Saturday, January 23, 2016


Back at the beginning of December, I wrote a post about an apparatus I made using concrete forming tubes.  I created a gradient with these wide tubes by cutting them to three different lengths.  
On the gradient, I placed a long cardboard tube with various holes for the children to use in their operations.

Someone commented on the post and thanked me for giving her an idea for how to use the large concrete tubes that were left over from the recent renovation of her playground.  The comment got me thinking that there must be other ways to use the wide tubes.  I began to play with the orientation of the tubes in my mind (See the right hand column of the blog under orientations.).  For the original apparatus, the tubes stood vertically in the table.   What would happen if I decided to use the tubes horizontally?

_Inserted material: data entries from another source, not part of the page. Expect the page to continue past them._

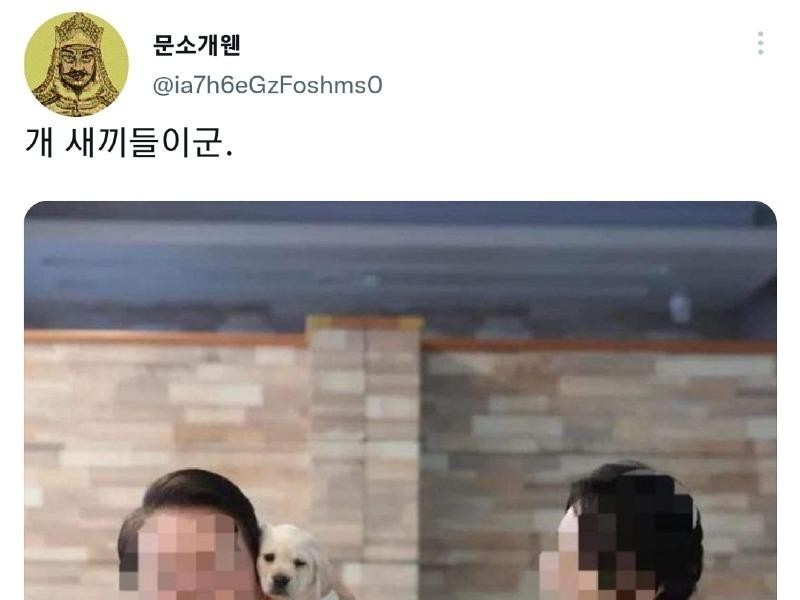800x600 pixels.
Task: Open the attached photo in the tweet
Action: tap(401, 401)
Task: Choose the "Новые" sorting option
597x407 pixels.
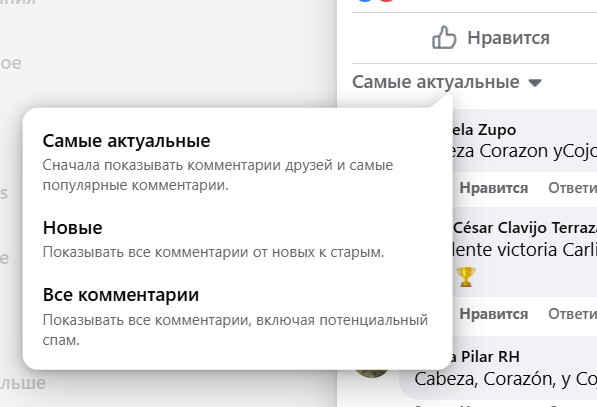Action: (x=72, y=228)
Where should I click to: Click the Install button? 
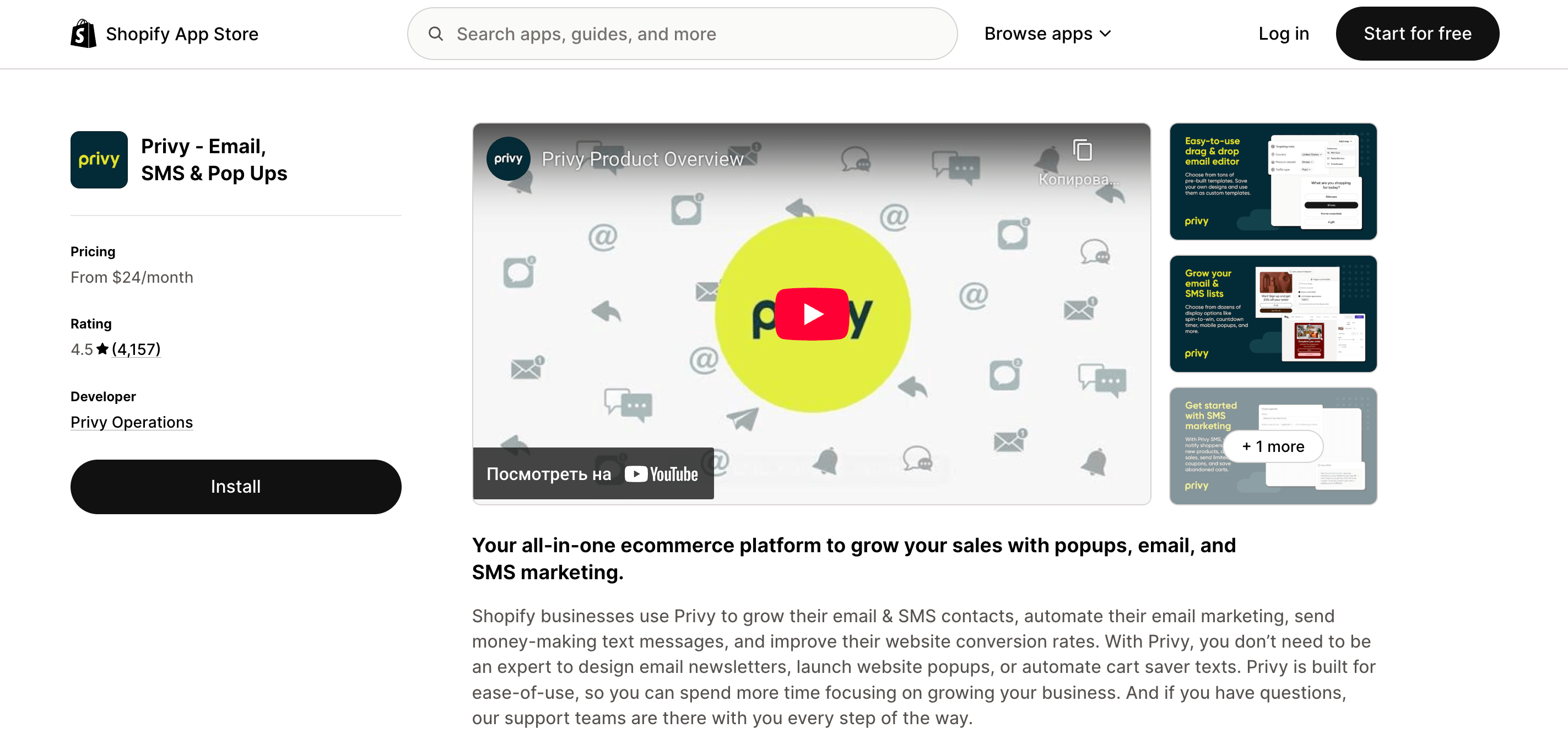pos(236,486)
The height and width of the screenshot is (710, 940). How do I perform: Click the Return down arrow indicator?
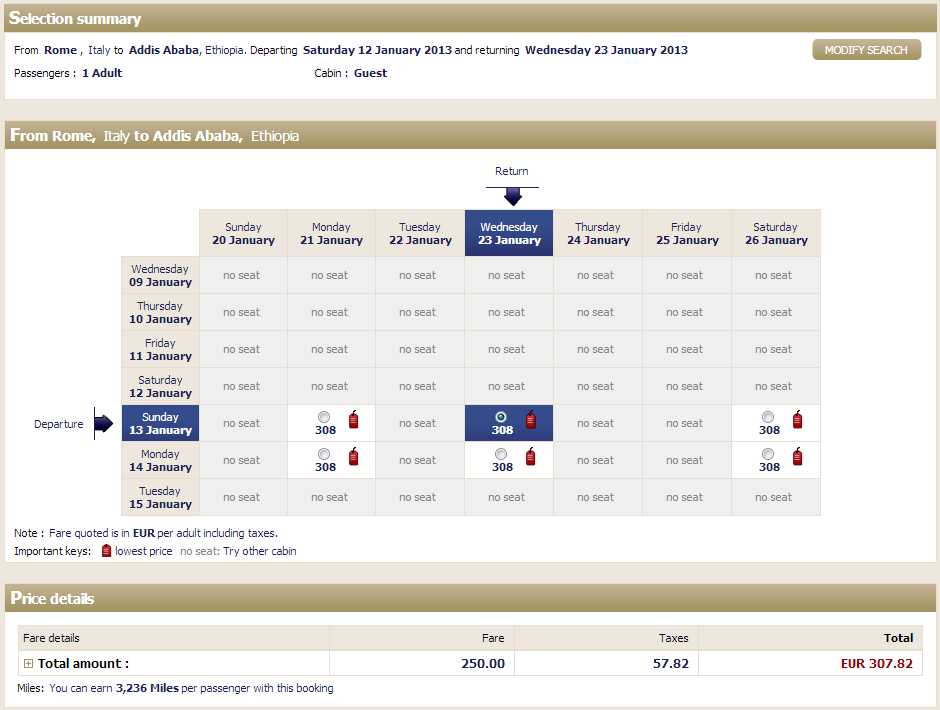coord(512,196)
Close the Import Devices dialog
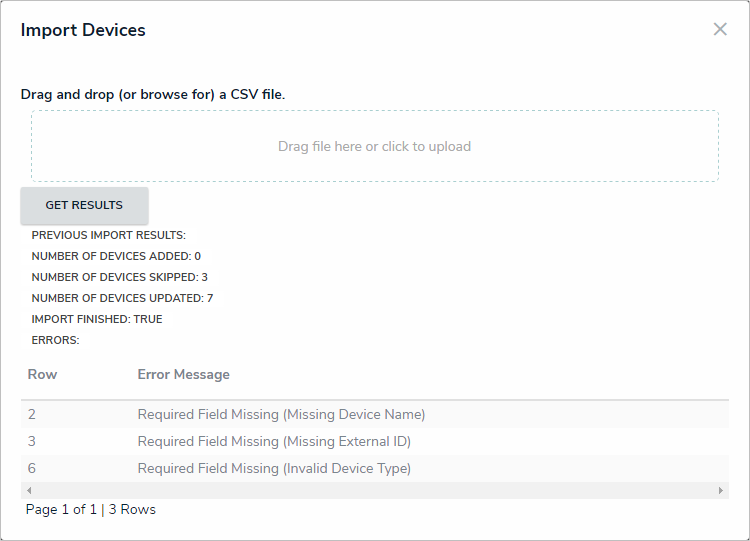 pos(720,29)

I cut the longest tube to match the middle tube so I had two tubes that were 2.5 feet long.  I embedded both tubes horizontally in a large wardrobe box.   I embedded the tubes through the sides of the box so a portion of each tube would extend beyond the box.  These sides I considered the width.  With the tubes embedded on the width, I laid the wardrobe box on its length so it completely spanned the table with some extra hanging over the edge of the table.  That allowed me to securely tape the big box to the lip of the table on both sides.
I cut two big windows in the sides of the box that extended over the width of the table.  Since I knew children would work on the top of the box, I cut a slit and made flaps so children could pour corn through the top of the box. 

The windows on the ends of the box gave children a chance to experience working in a novel space that was both enclosed and open depending on what kind of operation they wanted to carry out.

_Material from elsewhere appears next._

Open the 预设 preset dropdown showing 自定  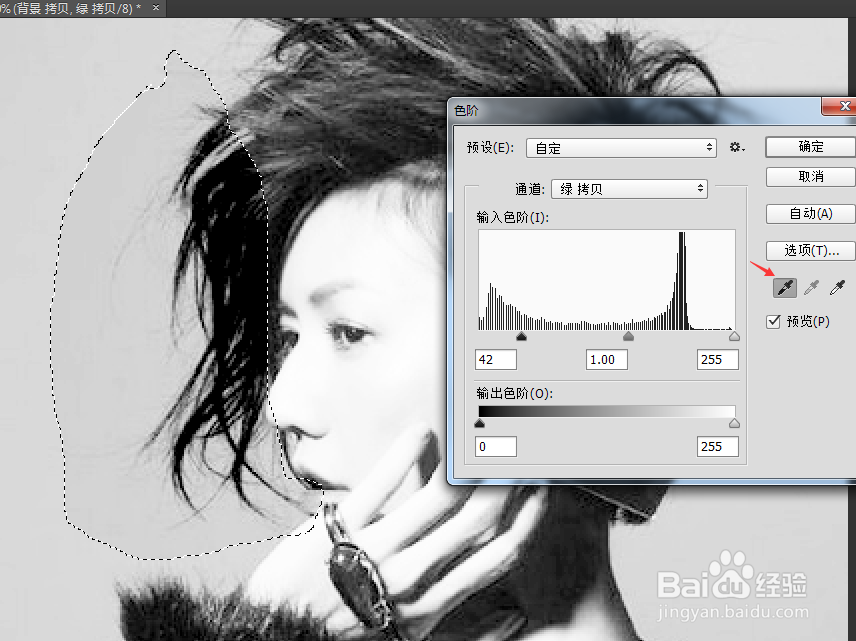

The tubes had a couple of holes on the side, but were---for the most part---large tunnels to transport the corn back and forth from one end of the table to the other.

When you put it all together, this is what it looked like in action.  The child in the foreground is using a homemade plunger to pull corn out of a tube.  The child on his left---you can only see the top of his head---is working in one of the windows.  The two on the opposite side take turns putting corn in the hole in the top.

Big tubes in a box from Thomas Bedard on Vimeo.

There are two things to note from the video.  The first is that when the girl pours corn into the top hole, you can see corn fly out of the box onto the floor because it bounces off the concrete tube at the right angle to shoot out of the box.  You might call that a slight design flaw.  The second is the agency of the boy pouring corn into the top.  After pouring once into the top of the box, he picks up his stool and moves to the other side to pour corn in from there.  I am curious what prompted him to change perspectives.

Although I am always amazed and curious at what children do with any given apparatus, I was most puzzled at my thinking in regards to this apparatus.  For the original apparatus pictured at the beginning of this post, I thought I had a totally finished idea for the concrete tubes.  The idea was fully formed to the extent that I did not even entertain other ideas.  Case closed.  That was so up until someone commented on my blog that now she knew what to do with her concrete tubes.  All of a sudden I was jolted into thinking that there must be other ways to use the concrete tubes.  Why had I completely stopped thinking about ways to use the concrete tubes when I built the first apparatus?  Why did the comment on the post start the wheels turning again?

In any case, I need to thank anonymous for the comment that got me thinking again.   Feel free to comment anytime.